Appellants specifically call attention to Ark.Stats. § 75-623(b) which in effect provides that where a driver encounters a stop sign at an intersection he must proceed cautiously and yield to other vehicles not so obligated to stop. Violation of this statute however, if it was violated, did not constitute negligence but was only evidence of negligence to be considered by the jury. See Rogers v. Stillman, 223 Ark. 779, 268 S.W.2d 614. Not only is this true but it would have been necessary for the jury to find such violation to be the proximate cause of the collision. See Mays v. Ritchie Grocer Co, 177 Ark. 35, 5 S.W.2d 728. We must of course assume that the jury did consider these *626 features of the case if they were properly submitted by instructions, and if they were not appellants are now in no position to object.

Affirmed.

GEORGE ROSE SMITH and ROBISON, JJ., concur.

GEORGE ROSE SMITH, Justice (concurring).

This case, involving an appeal by the plaintiff after a verdict for the defendant, is not really one calling for an application of the substantial evidence rule. That rule is properly used as a test only for the plaintiff's evidence, either upon an appeal by the defendant after a verdict for the plaintiff or upon an appeal by the plaintiff after the trial judge has directed a verdict for the defendant. The rule is applicable to the defendant's evidence only in those instances in which by his pleading he assumes the burden of proof and thus in effect becomes the plaintiff.
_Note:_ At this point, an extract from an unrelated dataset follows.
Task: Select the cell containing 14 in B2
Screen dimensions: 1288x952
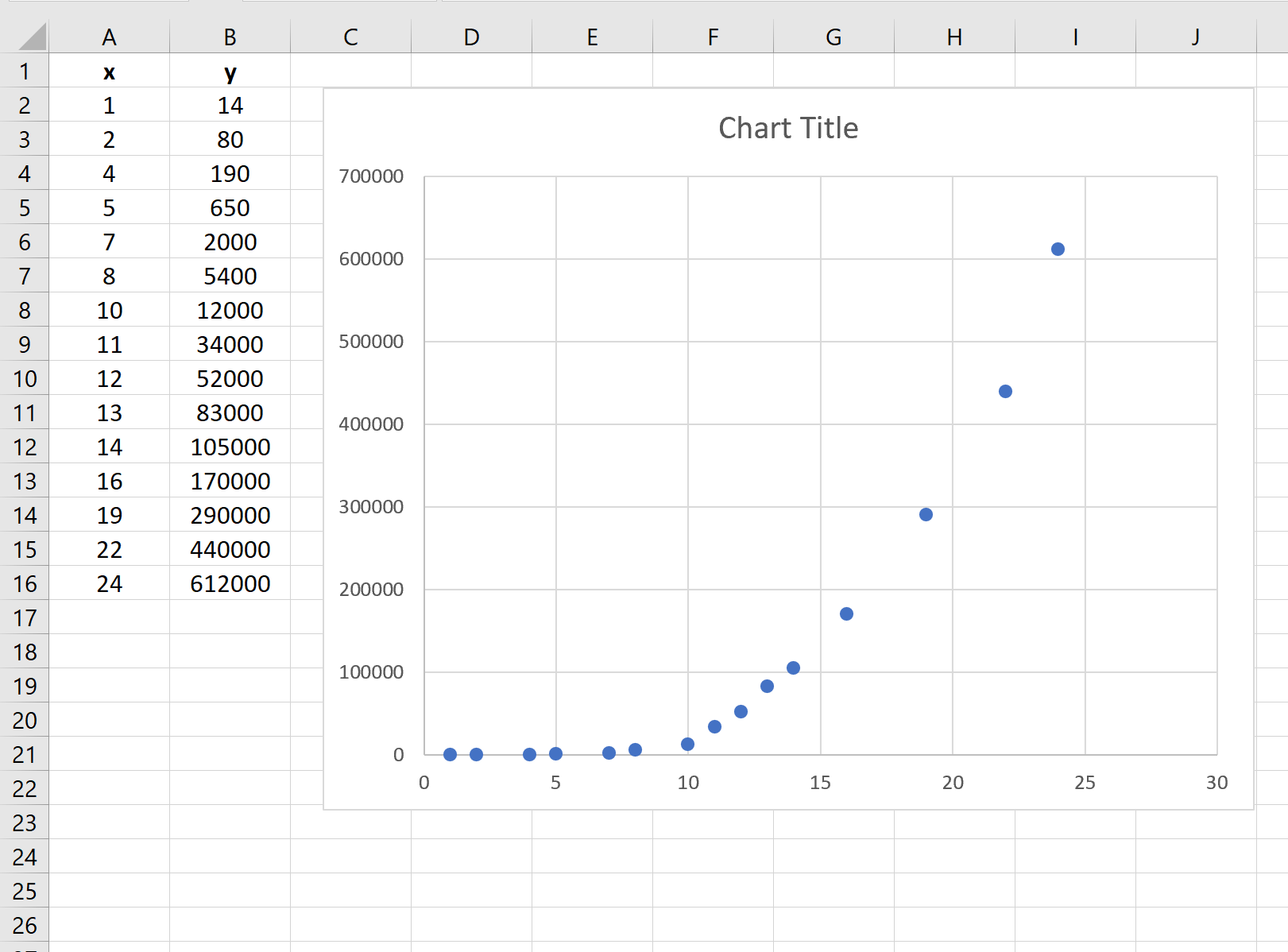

Of course the reason for this difference is that the plaintiff alone has what Wigmore aptly describes as "the risk of nonpersuasion." Wigmore, Evidence, § 2487. The plaintiff must introduce substantial evidence to establish his cause of action, else he is not entitled to have the matter submitted to the jury. But no similar burden rests upon the defendant. Unlike the plaintiff, the defendant is free to offer no evidence at all, and there is still a question for the jury except in those rare cases in which' the plaintiff's proof involves no question of credibility and so overwhelmingly establishes his cause of action that no fairminded man could fail to be persuaded by itin short, when the proof is so conclusive that the court would be justified in directing a verdict for the plaintiff.

There is much support for the premise that it is never proper for the trial judge to direct a verdict for the plaintiff in a case like this one, involving an issue of negligence, since the standard of conduct to be expected of a reasonably prudent man is peculiarly a matter for the jury. But even if we accept the view that the trial judge can sometimes direct such a verdict without encroaching upon the jury's province, this is plainly not a case of that kind. The plaintiff's version of the accident depends solely upon her own testimony, which presents an issue of credibility for the jury. The defendant was not required to offer any proof whatever, much less any substantial evidence; the plaintiff's testimony itself presented a jury question.

The majority, in their search for substantial evidence, overlook the fact that this court ordinarily reviews the rulings of the trial court rather than the conclusions of the jury. Whenever the substantial evidence rule comes into play the reversible error lies in the trial court's action in submitting or refusing to submit the case to the jury. In the case at bar the trial judge allowed the case to go to the jury, which found for the defendant. Thus to prevail upon this appeal the plaintiff must show that the court was wrong in submitting the issues to the juryin other words, that the court should have directed a verdict for the plaintiff. It is only necessary to state the facts in order to show that such a contention is without merit. I write this concurring opinion only because it seems to me that the majority opinion tends to obscure what is really a basic principle in the appellate review of jury trials.